Homélie 1er dimanche de Carême : La Parole libre, vraie et aimante.

donnée au couvent de Paris

Textes liturgiques (année A) : Gn 2, 7-9 ; 3, 1-7a ; Ps 50 (51) ; Rm 5, 12-19 ; Mt 4, 1-11

La tentation, c’est la parole pervertie, mensongère, la déconstruction de l’humain. La menace du non-sens et de la mort fait suite immédiatement au baptême de Jésus. Cela a lieu dans le désert où Jésus est conduit par l’Esprit. Pour comprendre cette étrange initiative de l’Esprit, il faut nous rappeler le verset qui précède immédiatement notre texte : « Et des cieux une voix disait : Celui-ci est mon Fils bien-aimé ; en lui, j’ai mis tout mon amour. » Jésus, rempli de l’Esprit Saint, a entendu son Père lui dire l’amour infini qu’il lui porte. Mais Jésus ne répond rien à la communication de cet amour unique du Père, comme s’il devait laisser cette parole descendre dans les profondeurs de son être. Parole divine si radicale qu’elle plonge dans le silence, silence où s’invitent d’autres paroles contraires…

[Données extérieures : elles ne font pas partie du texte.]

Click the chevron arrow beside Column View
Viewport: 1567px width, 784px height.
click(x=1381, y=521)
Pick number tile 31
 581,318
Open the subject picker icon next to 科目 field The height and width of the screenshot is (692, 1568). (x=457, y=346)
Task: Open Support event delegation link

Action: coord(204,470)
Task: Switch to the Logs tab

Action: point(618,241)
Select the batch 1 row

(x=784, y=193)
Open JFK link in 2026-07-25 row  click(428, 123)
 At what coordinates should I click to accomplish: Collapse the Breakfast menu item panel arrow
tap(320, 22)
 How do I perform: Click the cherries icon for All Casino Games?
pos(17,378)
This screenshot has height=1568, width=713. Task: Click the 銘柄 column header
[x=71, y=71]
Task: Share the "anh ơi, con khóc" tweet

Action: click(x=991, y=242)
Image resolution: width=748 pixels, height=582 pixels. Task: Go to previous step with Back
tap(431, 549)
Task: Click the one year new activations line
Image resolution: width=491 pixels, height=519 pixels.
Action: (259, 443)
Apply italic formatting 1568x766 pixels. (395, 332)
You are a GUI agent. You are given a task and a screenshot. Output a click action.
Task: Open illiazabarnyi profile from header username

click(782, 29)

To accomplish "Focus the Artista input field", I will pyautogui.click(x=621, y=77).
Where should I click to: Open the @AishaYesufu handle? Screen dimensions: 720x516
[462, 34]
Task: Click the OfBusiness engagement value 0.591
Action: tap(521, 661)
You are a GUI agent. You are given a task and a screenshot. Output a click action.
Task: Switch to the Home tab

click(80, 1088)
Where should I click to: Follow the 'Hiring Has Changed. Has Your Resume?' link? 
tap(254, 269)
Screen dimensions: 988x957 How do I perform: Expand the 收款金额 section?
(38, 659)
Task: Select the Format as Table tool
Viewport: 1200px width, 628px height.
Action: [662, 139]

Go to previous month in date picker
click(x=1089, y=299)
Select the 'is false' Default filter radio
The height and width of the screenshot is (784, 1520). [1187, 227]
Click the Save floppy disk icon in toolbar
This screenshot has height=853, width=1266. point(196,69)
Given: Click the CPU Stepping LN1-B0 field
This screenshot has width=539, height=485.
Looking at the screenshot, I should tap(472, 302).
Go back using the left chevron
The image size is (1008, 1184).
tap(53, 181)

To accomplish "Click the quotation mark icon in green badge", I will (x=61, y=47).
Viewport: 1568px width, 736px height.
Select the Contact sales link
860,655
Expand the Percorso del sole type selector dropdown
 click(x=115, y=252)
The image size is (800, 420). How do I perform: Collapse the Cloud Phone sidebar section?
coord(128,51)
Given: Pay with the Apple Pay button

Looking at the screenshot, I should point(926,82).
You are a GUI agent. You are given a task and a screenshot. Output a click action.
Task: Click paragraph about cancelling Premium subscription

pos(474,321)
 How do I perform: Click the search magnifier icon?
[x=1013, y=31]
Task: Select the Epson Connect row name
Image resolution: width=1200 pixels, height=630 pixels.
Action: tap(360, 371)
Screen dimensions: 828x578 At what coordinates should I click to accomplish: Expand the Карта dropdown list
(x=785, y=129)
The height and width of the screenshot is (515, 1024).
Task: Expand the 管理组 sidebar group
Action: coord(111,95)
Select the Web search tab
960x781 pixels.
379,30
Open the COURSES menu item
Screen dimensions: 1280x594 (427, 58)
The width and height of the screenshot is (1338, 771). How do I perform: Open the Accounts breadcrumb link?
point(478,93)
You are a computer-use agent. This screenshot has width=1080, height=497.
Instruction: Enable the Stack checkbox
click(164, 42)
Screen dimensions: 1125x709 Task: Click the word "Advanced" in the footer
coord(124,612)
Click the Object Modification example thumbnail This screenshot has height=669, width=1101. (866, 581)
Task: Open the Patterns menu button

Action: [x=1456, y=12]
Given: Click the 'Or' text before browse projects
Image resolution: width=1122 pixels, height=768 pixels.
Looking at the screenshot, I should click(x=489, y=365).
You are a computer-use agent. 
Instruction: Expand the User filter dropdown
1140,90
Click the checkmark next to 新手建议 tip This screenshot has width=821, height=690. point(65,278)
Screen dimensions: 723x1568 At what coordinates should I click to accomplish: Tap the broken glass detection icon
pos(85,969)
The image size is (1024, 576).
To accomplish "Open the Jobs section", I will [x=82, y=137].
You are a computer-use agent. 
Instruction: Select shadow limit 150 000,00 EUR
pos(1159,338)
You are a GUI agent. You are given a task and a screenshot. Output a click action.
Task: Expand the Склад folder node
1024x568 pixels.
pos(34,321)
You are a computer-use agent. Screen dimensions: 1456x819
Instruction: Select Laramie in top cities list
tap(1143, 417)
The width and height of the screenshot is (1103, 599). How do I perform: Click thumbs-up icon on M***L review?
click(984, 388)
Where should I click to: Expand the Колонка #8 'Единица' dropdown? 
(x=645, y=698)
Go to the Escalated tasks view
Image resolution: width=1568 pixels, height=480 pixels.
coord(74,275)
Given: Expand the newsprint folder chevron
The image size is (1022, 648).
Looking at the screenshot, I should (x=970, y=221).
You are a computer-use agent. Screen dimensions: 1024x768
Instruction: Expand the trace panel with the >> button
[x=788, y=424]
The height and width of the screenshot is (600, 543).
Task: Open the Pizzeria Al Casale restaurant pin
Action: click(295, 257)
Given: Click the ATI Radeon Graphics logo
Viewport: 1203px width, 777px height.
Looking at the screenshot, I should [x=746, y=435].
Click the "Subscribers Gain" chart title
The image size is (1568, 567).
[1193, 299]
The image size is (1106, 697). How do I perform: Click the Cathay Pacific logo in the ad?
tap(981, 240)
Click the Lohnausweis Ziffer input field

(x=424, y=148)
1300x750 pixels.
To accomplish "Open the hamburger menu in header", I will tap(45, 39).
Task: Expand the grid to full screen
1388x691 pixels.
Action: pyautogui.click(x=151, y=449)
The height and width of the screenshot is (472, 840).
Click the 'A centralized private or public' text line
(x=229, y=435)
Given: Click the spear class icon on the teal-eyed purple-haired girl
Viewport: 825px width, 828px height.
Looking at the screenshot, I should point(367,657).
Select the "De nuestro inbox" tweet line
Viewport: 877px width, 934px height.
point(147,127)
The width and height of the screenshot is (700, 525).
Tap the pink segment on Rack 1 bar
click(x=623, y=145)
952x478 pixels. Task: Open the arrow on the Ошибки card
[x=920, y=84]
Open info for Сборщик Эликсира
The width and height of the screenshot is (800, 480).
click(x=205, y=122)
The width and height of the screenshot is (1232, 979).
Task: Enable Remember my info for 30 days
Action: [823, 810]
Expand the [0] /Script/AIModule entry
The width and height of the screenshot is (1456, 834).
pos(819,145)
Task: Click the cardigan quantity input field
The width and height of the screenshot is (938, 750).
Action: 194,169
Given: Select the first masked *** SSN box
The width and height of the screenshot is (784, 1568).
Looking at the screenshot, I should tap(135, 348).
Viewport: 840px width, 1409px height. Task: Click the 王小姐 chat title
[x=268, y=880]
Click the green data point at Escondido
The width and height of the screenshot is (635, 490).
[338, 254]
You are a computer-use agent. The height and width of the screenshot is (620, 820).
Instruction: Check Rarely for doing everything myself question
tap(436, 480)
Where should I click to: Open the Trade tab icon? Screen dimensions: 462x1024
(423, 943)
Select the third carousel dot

Ce seraient des paroles du type : ‘si je suis Fils de Dieu, qui m’empêche de changer ces pierres en pain et d’assurer ma sécurité matérielle ?’ ; ‘si je suis Fils de Dieu, qui m’empêche de braver une mort qui n’aura sur moi aucun pouvoir ?’ ; ‘si je suis Fils de Dieu qui m’empêche de saisir la toute-puissance terrestre qui s’offre à mon regard ?’ Moment d’angoisse et de tentation bien humain… Il fallait que Jésus assume notre humanité jusque-là. Il fallait que ces tentations surgissent pour que Jésus réponde au Père en pleine liberté.

Le Christ ouvre pour nous le chemin de la liberté filiale en se fondant sur la Parole du Père. A trois reprises, il traverse la tentation en proclamant un verset du livre du Deutéronome, car la Parole divine est véridique et sans mensonge. Avec ces trois citations de la Parole, Jésus se fonde sur la Loi de vie et la promesse de salut transmises à Israël. Ainsi, au désert, Jésus a assumé son humanité à travers une parole libre, vraie et aimante  : parole libre en présence de Dieu parce qu’il a refusé l’idolâtrie ; parole vraie au regard de lui-même, car il assumé la précarité de sa condition humaine ; parole aimante envers autrui, car il a renoncé à toute forme de relation fondée sur le pouvoir. Jésus peut à présent annoncer la parole qui libère et humanise, l’Evangile !

Nous aussi, l’Esprit nous pousse au désert afin que nous naissions à la Parole pure de toute idolâtrie, de tout mensonge et de toute volonté de puissance. En ce temps de conversion, interrogeons-nous sur la qualité de notre parole. Que la grâce de ce temps de pénitence nous convertisse à une parole libre, vraie et aimante, c’est-à-dire humaine à l’image de Jésus, Parole éternelle du Père.